Subhra Saha says a good starting point for taking better control of your finances is to first look at what you’ve done.

Subhra Saha
CSUMB's Subhra Saha encourages people to appreciate their financial accomplishments and face challenges realistically. | Photo by Brent Dundore-Arias

By Mark Muckenfuss

Cal State Monterey Bay’s Subhra Saha has three main pieces of financial advice for the coming year: assess your situation realistically, prioritize your spending and always have a backup plan.

And, he adds, don’t be too hard on yourself.

“Give yourself some grace,” he said. “Allow yourself to fail, but fail while trying. If a goal is not met, what you do then will determine your success. The issue is commitment.”

Saha, who has a doctorate in economics from The Ohio State University, has been with CSUMB’s College of Business for nine years. He said a good starting point for taking better control of your finances is to first look at what you’ve done.

“Reflect on what are or were your financial victories in 2023 and what were your financial anxieties,” he said. “What are the things that keep you up at night?”

It’s those things that deserve priority, he said. Once you’ve identified them, which may not take much time, a good warmup exercise is to evaluate your current situation. 

“What dollars come in, and which activities are responsible for money going out?” he said. 

Determine if there are ways to modify those amounts.

“Ask yourself, do I really need to spend my money on this? Is there somewhere else I could use time and money?” he said. “The idea is to give yourself space, so you can work around it, so you don’t feel backed into a corner. Think about the fact that you have a choice in the matter.”

Very often people struggling with finances are faced with credit card debt. Saha said he knows from personal experience how easy it can be to rack up such debt.

“I come from a really poor family in India,” Saha said. “When I first came to the U.S. and got a credit card, I couldn’t stop spending.”

He recommends not spending more than 10% of your credit limit on a card, and avoiding taking out credit card loans.

“Credit loans are like fire,” he said. “They can burn you to death.”

If credit card debt is swallowing your income, seek out a credit counselor, he said. 

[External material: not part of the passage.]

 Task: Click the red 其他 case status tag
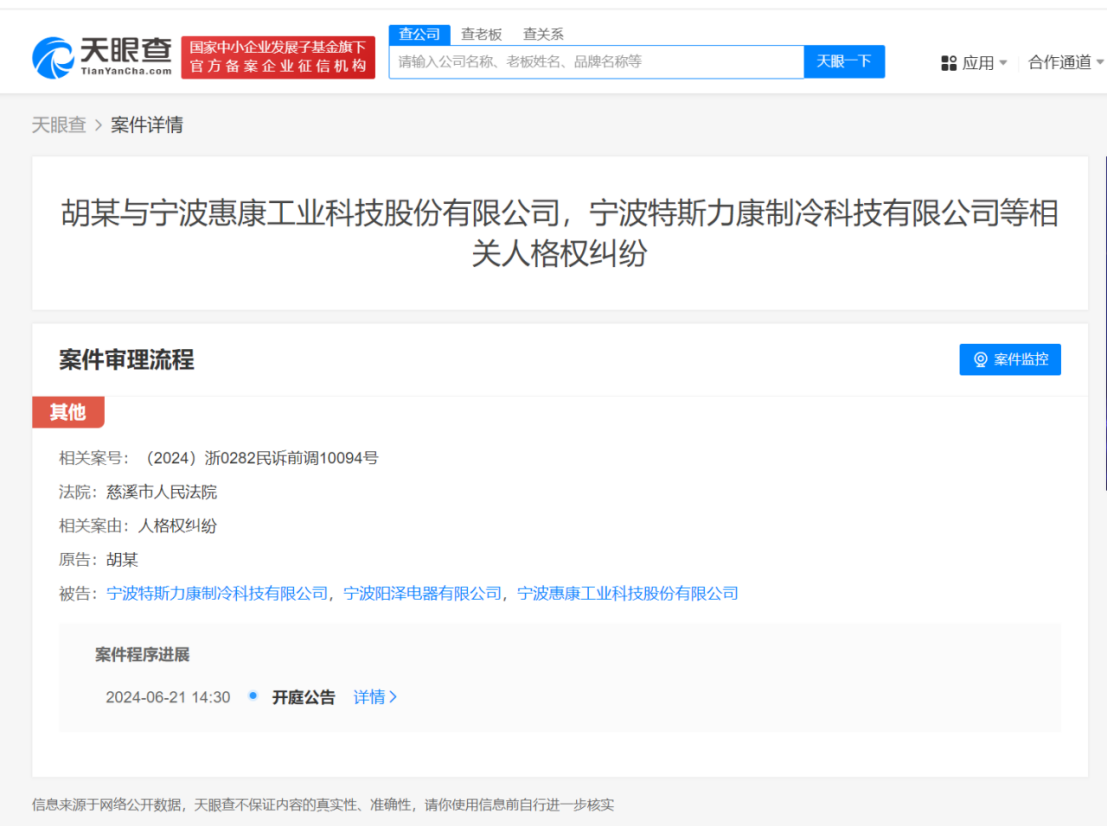(x=67, y=412)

Once you’ve assessed your financial situation and set your spending priorities, Saha said, establish a backup plan.

“Have a Plan B,” he said. “If I lose my job, do I have an emergency fund? Planning doesn’t guarantee success, but it helps mitigate shocks.”

Looking at the flip side, if your finances are in good order and you have extra money on hand, investing it can be a good move, Saha said. 

“Talking to a financial advisor is probably the best option,” he said. “The first meeting is usually free.”

If the stock market looks like a good option, he said, “Open a brokerage account, many are free.”

And, he adds, play the long game. 

Short-term gains are risky,” he said. “Think about putting money in index funds. Think about becoming a long-term investor.”

That, in itself, can provide a good Plan B.